The minutes of the meeting revealed yesterday that only Sir Andrew Large, the Bank's other deputy governor, and Paul Tucker had argued rates should be keptat 4 per cent, while the other seven members of the rate-setting committee had backed the cut.

Mr King, who will take over as Governor when Sir Edward George retires in July, had been seen as the least likely addition to the group of doves.

Since becoming deputy governor in June 1998, Mr King has only very rarely found himself in the doves' camp when the MPC is split. For much of last year Mr King argued for an increase in interest rates and has warned on numerous occasions about the inflationary pressures ­ from both a tight job market and from the housing market ­ which could be triggered by cutting rates.

However, the Bank's Inflation Report, published last week, made it clear that the MPC's main concern this time around was flagging economic growth, leading to the possibility that inflation could actually fall below targets.

Simon Rubinsohn, the chief economist at Gerrard, said: "Everyone was surprised given that there was a seven-two split that Mervyn was not one of the ones to vote for a hold."

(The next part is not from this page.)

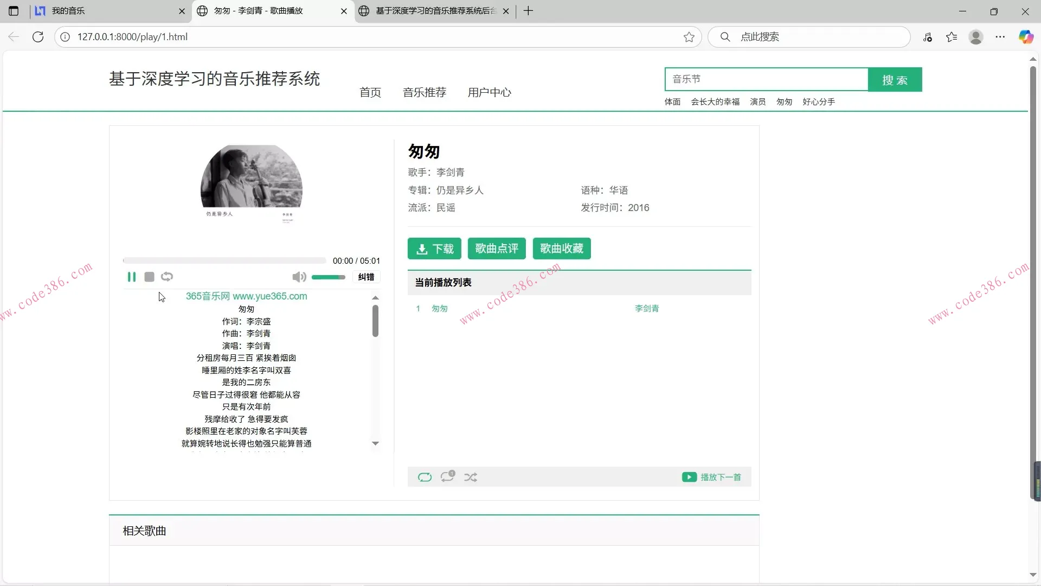Viewport: 1041px width, 586px height.
Task: Stop playback with the stop icon
Action: (149, 277)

He added: "It doesn't seem in his character to change horses mid-way, but actually it looks like his change was not just a reaction to recent news flow but a part of the Bank's forecasting process. It sent a very clear message last week that if there was no cut, inflation could be below target."

Data published in the past few weeks has shed more light on why the MPC backed the quarter-point rate cut at its meeting on 5 and 6 February, which brought the base rate down to a 48-year low. But at the time the decision took the City by surprise.

Concerns that a cut could unnecessarily accentuate pessimism about the economy's prospects were the reasons Sir Andrew and Mr Tucker supported keeping rates on hold.

The minutes said: "An unexpected reduction could in current circumstances suggest that the outlook was worse than market participants currently believed and so could, perversely, reinforce the gloomy mood."

Mr Tucker and Sir Andrew, who are both responsible for monitoring financial markets for the Bank, argued that holding rates steady preserved the "maximum scope for action" if events took a turn for the worse.

Details of the decision making process last month made it unlikely that the MPC would go for another cut in March, economists predicted. Mr Rubinsohn said: "They are still predisposed towards easing rather than tightening rates, but I don't think they will cut again in March. Now that inflation is back on target I think they will wait until April or May."